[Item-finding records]
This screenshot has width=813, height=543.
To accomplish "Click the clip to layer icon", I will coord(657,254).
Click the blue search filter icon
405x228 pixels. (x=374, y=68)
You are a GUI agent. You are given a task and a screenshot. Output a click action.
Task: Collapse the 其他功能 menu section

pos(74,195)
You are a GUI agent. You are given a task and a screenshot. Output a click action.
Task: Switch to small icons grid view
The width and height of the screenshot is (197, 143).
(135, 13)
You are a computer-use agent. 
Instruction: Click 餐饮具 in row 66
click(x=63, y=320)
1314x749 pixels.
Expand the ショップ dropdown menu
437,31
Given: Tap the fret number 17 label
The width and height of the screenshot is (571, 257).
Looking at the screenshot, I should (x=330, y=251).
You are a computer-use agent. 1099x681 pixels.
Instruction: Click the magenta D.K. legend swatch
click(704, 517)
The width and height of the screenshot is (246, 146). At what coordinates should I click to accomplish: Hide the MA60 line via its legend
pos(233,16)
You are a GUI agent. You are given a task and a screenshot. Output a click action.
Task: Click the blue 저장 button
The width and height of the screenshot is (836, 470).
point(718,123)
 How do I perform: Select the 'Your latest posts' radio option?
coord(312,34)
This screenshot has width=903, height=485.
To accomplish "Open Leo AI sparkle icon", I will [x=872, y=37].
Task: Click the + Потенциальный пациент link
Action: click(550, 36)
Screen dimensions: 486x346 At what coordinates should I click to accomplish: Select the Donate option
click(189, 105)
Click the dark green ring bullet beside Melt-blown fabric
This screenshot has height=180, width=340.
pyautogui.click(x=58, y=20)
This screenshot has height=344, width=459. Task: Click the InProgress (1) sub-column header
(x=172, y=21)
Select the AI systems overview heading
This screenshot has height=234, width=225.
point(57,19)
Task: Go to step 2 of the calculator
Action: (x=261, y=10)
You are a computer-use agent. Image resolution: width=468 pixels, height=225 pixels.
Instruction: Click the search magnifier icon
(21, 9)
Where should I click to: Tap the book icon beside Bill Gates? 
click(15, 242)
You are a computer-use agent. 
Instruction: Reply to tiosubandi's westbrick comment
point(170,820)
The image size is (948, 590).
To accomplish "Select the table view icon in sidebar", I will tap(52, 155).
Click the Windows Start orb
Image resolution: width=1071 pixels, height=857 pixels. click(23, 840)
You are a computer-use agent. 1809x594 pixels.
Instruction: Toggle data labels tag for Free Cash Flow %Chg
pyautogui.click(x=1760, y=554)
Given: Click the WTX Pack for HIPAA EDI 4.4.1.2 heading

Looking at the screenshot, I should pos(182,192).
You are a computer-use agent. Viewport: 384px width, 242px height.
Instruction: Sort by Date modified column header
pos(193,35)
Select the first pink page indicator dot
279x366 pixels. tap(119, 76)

**Objective:**
Copy out every one of the lines above without changing anything in them.

**Solution for this problem:**
This screenshot has width=813, height=543.
To accomplish "Click the clip to layer icon", I will coord(657,254).
Click the blue search filter icon
405x228 pixels. (x=374, y=68)
You are a GUI agent. You are given a task and a screenshot. Output a click action.
Task: Collapse the 其他功能 menu section

pos(74,195)
You are a GUI agent. You are given a task and a screenshot. Output a click action.
Task: Switch to small icons grid view
The width and height of the screenshot is (197, 143).
(135, 13)
You are a computer-use agent. 
Instruction: Click 餐饮具 in row 66
click(x=63, y=320)
1314x749 pixels.
Expand the ショップ dropdown menu
437,31
Given: Tap the fret number 17 label
The width and height of the screenshot is (571, 257).
Looking at the screenshot, I should (x=330, y=251).
You are a computer-use agent. 1099x681 pixels.
Instruction: Click the magenta D.K. legend swatch
click(704, 517)
The width and height of the screenshot is (246, 146). At what coordinates should I click to accomplish: Hide the MA60 line via its legend
pos(233,16)
You are a GUI agent. You are given a task and a screenshot. Output a click action.
Task: Click the blue 저장 button
The width and height of the screenshot is (836, 470).
point(718,123)
 How do I perform: Select the 'Your latest posts' radio option?
coord(312,34)
This screenshot has width=903, height=485.
To accomplish "Open Leo AI sparkle icon", I will [x=872, y=37].
Task: Click the + Потенциальный пациент link
Action: click(550, 36)
Screen dimensions: 486x346 At what coordinates should I click to accomplish: Select the Donate option
click(189, 105)
Click the dark green ring bullet beside Melt-blown fabric
This screenshot has height=180, width=340.
pyautogui.click(x=58, y=20)
This screenshot has height=344, width=459. Task: Click the InProgress (1) sub-column header
(x=172, y=21)
Select the AI systems overview heading
This screenshot has height=234, width=225.
point(57,19)
Task: Go to step 2 of the calculator
Action: (x=261, y=10)
You are a computer-use agent. Image resolution: width=468 pixels, height=225 pixels.
Instruction: Click the search magnifier icon
(21, 9)
Where should I click to: Tap the book icon beside Bill Gates? 
click(15, 242)
You are a computer-use agent. 
Instruction: Reply to tiosubandi's westbrick comment
point(170,820)
The image size is (948, 590).
To accomplish "Select the table view icon in sidebar", I will tap(52, 155).
Click the Windows Start orb
Image resolution: width=1071 pixels, height=857 pixels. click(23, 840)
You are a computer-use agent. 1809x594 pixels.
Instruction: Toggle data labels tag for Free Cash Flow %Chg
pyautogui.click(x=1760, y=554)
Given: Click the WTX Pack for HIPAA EDI 4.4.1.2 heading

Looking at the screenshot, I should pos(182,192).
You are a computer-use agent. Viewport: 384px width, 242px height.
Instruction: Sort by Date modified column header
pos(193,35)
Select the first pink page indicator dot
279x366 pixels. tap(119, 76)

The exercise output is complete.